Some enumerate the tree representation ``verbatim'' in a union, like TypeWiz~\infercitep{typewiz}.
\begin{lstlisting}[language=JavaScript]
function nodes(t: {left: {op: string, val: number}, op: string,
right: {op: string, val: number}}
| {op: string, val: number}) ...
\end{lstlisting}
Others ``discard'' most (or all) structure, like Typette~\infercitep{typette18}
and PyType~\infercitep{pytype} for Python.
\begin{lstlisting}[language=Python]
def nodes(t: Dict[(Sequence, object)]) -> int: ... # Typette
def nodes(t) -> int: ... # PyType
\end{lstlisting}
Each annotation is clearly insufficient to meaningfully check both the function definition
and valid usages. To show a desirable annotation for the ``ad-hoc'' program,
we port it to Clojure~\infercitep{Hic08}, where it
enjoys full support from the built-in runtime verification library
clojure.spec and primary optional type system Typed Clojure~\infercitep{bonnaire2016practical}.
\begin{cljlisting}
(defn nodes [t] (case (:op t)
:node (+ 1 (nodes (:left t)) (nodes (:right t)))
:leaf 1))
(nodes {:op :node, :left {:op :leaf, :val 1}, :right {:op :leaf, :val 2}}) ;=>3
\end{cljlisting}
Making this style viable requires a harmony of language features, in particular to
support programming with functions and immutable values, but
none of which comes at the expense of object-orientation.
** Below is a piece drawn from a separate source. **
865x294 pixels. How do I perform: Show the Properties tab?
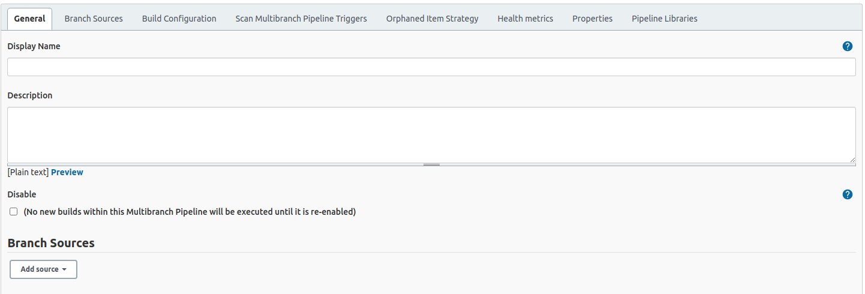(593, 19)
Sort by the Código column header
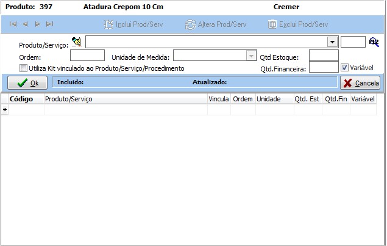The width and height of the screenshot is (387, 246). (x=21, y=99)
Clojure is hosted on the Java Virtual Machine
and has full interoperability with Java objects and classes---even Clojure's core design embraces
object-orientation by exposing a collection of Java interfaces to create new kinds of data structures.
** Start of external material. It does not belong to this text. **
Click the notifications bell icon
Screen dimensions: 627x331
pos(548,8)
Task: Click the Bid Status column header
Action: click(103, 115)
The \clj{\{k v ...\}} syntax creates a persistent and immutable Hash Array Mapped Trie~\cite{bagwell2001ideal},
which can be efficiently manipulated by dozens of built-in functions.
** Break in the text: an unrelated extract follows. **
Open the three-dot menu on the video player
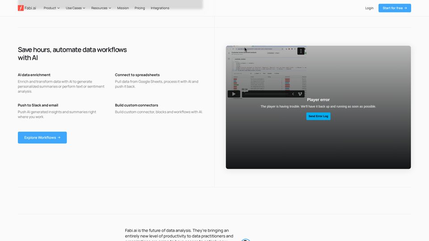This screenshot has width=429, height=241. coord(301,51)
The leading colon syntax like \clj{:op} creates an interned \emph{keyword}, which are ideal for map keys
for their fast equality checks, and also look themselves up in maps when used as functions
(e.g., \clj{(:op t)} is like JavaScript's \js{t.op}).
\emph{Multimethods} regain the extensibility we lost when abandoning methods, like the following.
\begin{cljlisting}
(defmulti nodes-mm :op)
(defmethod nodes-mm :node [t] (+ 1 (nodes-mm (:left t)) (nodes-mm (:right t))))
(defmethod nodes-mm :leaf [t] 1)
\end{cljlisting}
On the type system side, Typed Clojure supports a variety of heterogeneous types,
in particular for maps, along with occurrence typing \cite{TF10} to follow local control flow.
Many key features come together to represent our ``ad-hoc'' binary tree as the following type.
\begin{cljlisting}
(defalias Tree
(U '{:op ':node, :left Tree, :right Tree}
'{:op ':leaf, :val Int}))
\end{cljlisting}
The \clj{defalias} form introduces an equi-recursive type alias \clj{Tree},
\clj{U} a union type, \clj{'\{:kw Type ...\}} for heterogeneous keyword map types,
and \clj{':node} for keyword singleton types.
With the following function annotation, Typed Clojure can intelligently type check
the definition and usages of \clj{nodes}.
\begin{cljlisting}
(ann nodes [Tree -> Int])
\end{cljlisting}
This (manually written) Typed Clojure annotation involving \clj{Tree}
is significantly different from TypeWiz's ``verbatim'' annotation for \js{nodes}.
First, it is recursive, and so supports trees of arbitrary depth (TypeWiz's annotation
supports trees of height $<3$).
Second, it uses singleton types \clj{':leaf} and \clj{':node} to distinguish each case
(TypeWiz upcasts \js{"leaf"} and \js{"node"} to \js{string}).
Third, the tree type is factored out under a name to enhance readability and reusability.
On the other end of the spectrum, the ``discarding'' annotations of Typette and PyType
are too imprecise to use meaningfully (they include trees of arbitrary depth, but
also many other values).
The challenge we overcome in this research is to automatically generate
annotations like Typed Clojure's \clj{Tree}, in such a way that the ease of manual amendment is
only mildly reduced by unresolvable ambiguities and incomplete data collection.
%This research presents an approach based on dynamic analysis to automatically inferring
%recursive, structural, and compact annotations
%like the Typed Clojure annotation for \clj{nodes} along with \clj{Tree}.
%We show how our approach tolerates unresolvable ambiguities and incomplete data collection
%to generate close-enough annotations that are often straightforward to manually amend.